S-545-119
Committee on the Judiciary. Ordered to be reported with an amendment in the nature of a substitute favorably.
Sponsored by Catherine Cortez Masto (D-NV)
What it does
This bill would add xylazine — a veterinary sedative increasingly found mixed with illicit fentanyl — to Schedule III of the Controlled Substances Act. It would restrict legal possession to veterinarians, licensed pharmacies acting on veterinary prescriptions, and authorized animal-control or wildlife programs. The bill would also require the DEA to track xylazine through its existing drug monitoring system (ARCOS), direct the U.S. Sentencing Commission to review and potentially update sentencing guidelines for xylazine-related offenses, and mandate multiple reports to Congress on the drug's prevalence and trafficking patterns.
Who benefits
People who use drugs and are at risk of xylazine exposure in the illicit drug supply, particularly fentanyl users, who may benefit from increased supply-chain tracking and enforcement. Emergency medical personnel and harm reduction workers who would gain clearer legal frameworks around the substance. Law enforcement agencies that would gain new tools to prosecute xylazine trafficking. Veterinarians and licensed animal-care professionals whose legitimate use would be explicitly protected. Communities with high rates of overdose deaths involving xylazine-adulterated drugs.
Who is hurt
People who use drugs illicitly and possess xylazine, who would face new federal criminal exposure. Farmers, ranchers, and animal caretakers who currently use xylazine without a formal veterinary prescription and would need to obtain one. Xylazine manufacturers who would face new regulatory compliance costs, including registration, recordkeeping, and labeling requirements (though the bill provides transition periods). Researchers studying xylazine outside of approved channels who may face additional regulatory hurdles.
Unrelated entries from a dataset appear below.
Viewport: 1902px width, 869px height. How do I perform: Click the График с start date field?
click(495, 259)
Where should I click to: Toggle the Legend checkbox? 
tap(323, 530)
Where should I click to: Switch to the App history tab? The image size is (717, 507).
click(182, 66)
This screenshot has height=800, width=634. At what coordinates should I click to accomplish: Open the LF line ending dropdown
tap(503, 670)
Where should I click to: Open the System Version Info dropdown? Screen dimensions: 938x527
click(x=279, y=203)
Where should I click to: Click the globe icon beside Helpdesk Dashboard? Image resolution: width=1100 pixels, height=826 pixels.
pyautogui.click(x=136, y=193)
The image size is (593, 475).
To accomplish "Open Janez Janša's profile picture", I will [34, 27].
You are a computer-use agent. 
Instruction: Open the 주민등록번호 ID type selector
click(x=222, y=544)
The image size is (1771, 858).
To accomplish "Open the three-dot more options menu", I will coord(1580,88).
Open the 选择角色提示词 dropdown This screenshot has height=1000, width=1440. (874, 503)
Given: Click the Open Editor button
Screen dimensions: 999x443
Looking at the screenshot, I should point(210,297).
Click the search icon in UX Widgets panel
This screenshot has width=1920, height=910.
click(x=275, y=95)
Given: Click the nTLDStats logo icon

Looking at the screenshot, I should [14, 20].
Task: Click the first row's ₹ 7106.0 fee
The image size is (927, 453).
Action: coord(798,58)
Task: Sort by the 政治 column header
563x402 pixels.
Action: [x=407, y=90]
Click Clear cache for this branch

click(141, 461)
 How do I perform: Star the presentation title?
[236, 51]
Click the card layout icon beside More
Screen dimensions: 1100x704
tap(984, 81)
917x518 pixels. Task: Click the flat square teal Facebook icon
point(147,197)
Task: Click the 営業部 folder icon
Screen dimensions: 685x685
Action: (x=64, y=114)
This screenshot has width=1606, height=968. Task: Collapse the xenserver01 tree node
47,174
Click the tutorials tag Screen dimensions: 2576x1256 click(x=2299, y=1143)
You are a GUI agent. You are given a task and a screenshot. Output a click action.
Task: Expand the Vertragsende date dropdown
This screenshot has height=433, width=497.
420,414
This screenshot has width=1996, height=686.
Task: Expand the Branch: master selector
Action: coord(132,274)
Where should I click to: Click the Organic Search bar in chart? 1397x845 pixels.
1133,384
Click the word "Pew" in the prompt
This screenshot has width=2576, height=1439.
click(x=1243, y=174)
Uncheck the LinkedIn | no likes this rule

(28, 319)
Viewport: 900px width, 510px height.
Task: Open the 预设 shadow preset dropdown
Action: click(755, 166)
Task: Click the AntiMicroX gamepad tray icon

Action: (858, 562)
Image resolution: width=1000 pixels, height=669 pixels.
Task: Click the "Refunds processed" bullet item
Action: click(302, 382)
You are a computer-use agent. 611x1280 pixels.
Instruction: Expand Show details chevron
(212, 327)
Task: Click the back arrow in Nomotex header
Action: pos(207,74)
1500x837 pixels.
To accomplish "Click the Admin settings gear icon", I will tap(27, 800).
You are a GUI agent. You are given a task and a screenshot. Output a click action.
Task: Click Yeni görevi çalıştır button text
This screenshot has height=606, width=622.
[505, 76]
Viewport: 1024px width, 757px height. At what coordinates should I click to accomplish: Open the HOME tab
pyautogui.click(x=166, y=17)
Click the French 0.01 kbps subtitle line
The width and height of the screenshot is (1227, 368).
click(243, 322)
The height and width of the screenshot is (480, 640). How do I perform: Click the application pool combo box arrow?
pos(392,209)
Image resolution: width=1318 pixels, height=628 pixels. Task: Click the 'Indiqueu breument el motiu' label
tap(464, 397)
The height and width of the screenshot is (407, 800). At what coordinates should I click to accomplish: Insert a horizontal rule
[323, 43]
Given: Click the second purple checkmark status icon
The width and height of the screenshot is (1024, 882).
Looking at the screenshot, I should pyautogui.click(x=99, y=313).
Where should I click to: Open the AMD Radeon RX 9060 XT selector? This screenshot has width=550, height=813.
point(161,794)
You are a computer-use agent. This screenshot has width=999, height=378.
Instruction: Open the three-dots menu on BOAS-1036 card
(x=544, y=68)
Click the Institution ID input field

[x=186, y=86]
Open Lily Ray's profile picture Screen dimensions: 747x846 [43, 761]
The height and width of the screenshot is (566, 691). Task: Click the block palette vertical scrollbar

Public defenders and legal aid organizations that may see increased caseloads from new federal drug charges.
Supporters argue
Supporters argue that xylazine — commonly called "tranq" — has become a major driver of overdose deaths because it does not respond to naloxone, the standard opioid reversal medication, and is now detected in a significant share of fentanyl-related overdose deaths in cities like Philadelphia and Baltimore. They contend that Schedule III placement gives law enforcement the legal authority to prosecute traffickers who deliberately adulterate the drug supply, while the bill's explicit carve-outs protect the veterinary and agricultural communities that depend on xylazine for legitimate animal care. The broad bipartisan sponsorship — spanning more than 30 senators from both parties — reflects consensus that the current unscheduled status of xylazine creates an enforcement gap that traffickers exploit.
Opponents argue
Opponents argue that scheduling xylazine as a controlled substance will do little to reduce its presence in the illicit drug supply, since it is already widely available and inexpensive, and that criminalization may deter people who use drugs from seeking emergency medical help out of fear of prosecution. They contend that Schedule III placement — rather than a lower schedule or a non-criminal regulatory approach — imposes new criminal penalties on people struggling with addiction without addressing the underlying public health crisis, and that evidence from prior drug scheduling decisions shows supply-side enforcement alone does not reduce drug-related harm. Critics also note that the bill's sentencing guidelines directive could result in additional mandatory or enhanced penalties that disproportionately affect low-level users and small-scale distributors.